There’s a 50-50 chance of surpassing the critical global heating threshold of 1.5 degrees Celsius over the next five years, according to a new study.
Climate prediction centers, led by the U.K. Met Office, said in an annual update that the chance of the planet temporarily exceeding the key global temperature limit has significantly increased.
As recently as 2015, climate scientists had said there was zero chance of surpassing 1.5 degrees Celsius above pre-industrial levels in the next five years. However, the likelihood of exceeding this level was upgraded to 10% in the years between 2017 and 2021, before climbing to nearly 50% for the 2022 to 2026 period.
“It’s a 50-50 call,” the U.K. Met Office said in a press release.
That comes shortly after the U.N.’s Intergovernmental Panel on Climate Change warned that the fight to keep global heating from exceeding 1.5 degrees Celsius had now reached “now or never” territory.
IPCC scientists also repeated calls for a substantial reduction in fossil fuel use to curb global heating, now at 1.1 degrees Celsius above pre-industrial levels.
“The 1.5°C figure is not some random statistic,” said World Meteorological Organization Secretary-General Petteri Taalas. “It is rather an indicator of the point at which climate impacts will become increasingly harmful for people and indeed the entire planet.”
The 1.5 degrees Celsius goal is the aspirational global temperature limit set in the landmark 2015 Paris Agreement.
It is recognized as a crucial global target because beyond this level, so-called tipping points become more likely. Tipping points are thresholds at which small changes can lead to dramatic shifts in Earth’s entire life support system.
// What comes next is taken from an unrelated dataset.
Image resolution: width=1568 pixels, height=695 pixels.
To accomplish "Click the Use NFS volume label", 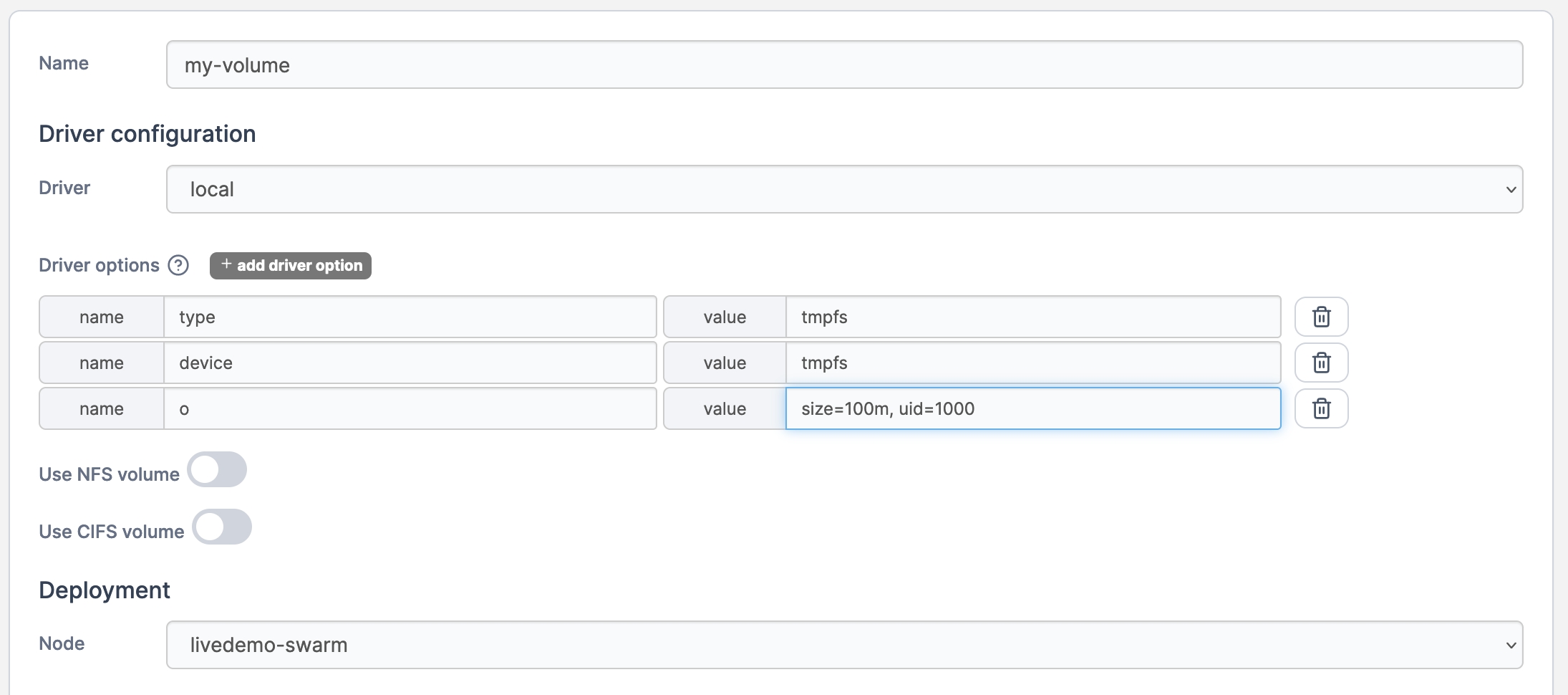I will (x=109, y=474).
The WMO’s Taalas warned that global temperatures will continue to climb for as long as humanity continues to emit greenhouse gases. “And alongside that, our oceans will continue to become warmer and more acidic, sea ice and glaciers will continue to melt, sea level will continue to rise and our weather will become more extreme.”
Mind-bending extreme weather events
The annual forecast uses the best prediction systems from international climate centers to produce practical information for policymakers.
The study shows that it is now a near certainty that at least one year between 2022 and 2026 will be the warmest one on record, displacing 2016 from the top ranking — when a natural El Nino event fueled temperatures.
It also says there is a 93% chance of the five-year average for 2022-2026 being higher than that of the last five years.
“A single year of exceedance above 1.5 °C does not mean we have breached the iconic threshold of the Paris Agreement, but it does reveal that we are edging ever closer to a situation where 1.5 °C could be exceeded for an extended period,” Leon Hermanson of the Met Office said in the report.
The temperature warning follows a series of mind-bending extreme weather events around the world.
For instance, in the last few months, a brutal heatwave swept across parts of India and Pakistan; authorities urged people in Iraq to stay indoors as sandstorms blanketed the country; and an ice shelf the size of New York City collapsed in East Antarctica following record-high temperatures.
The deepening climate crisis prompted the largest mass youth climate strike since 2019 in late March, with hundreds of thousands of environmental activists from 93 countries on all continents marching under the banner of “#PeopleNotProfit.” The Fridays For Future movement called for climate reparations and justice.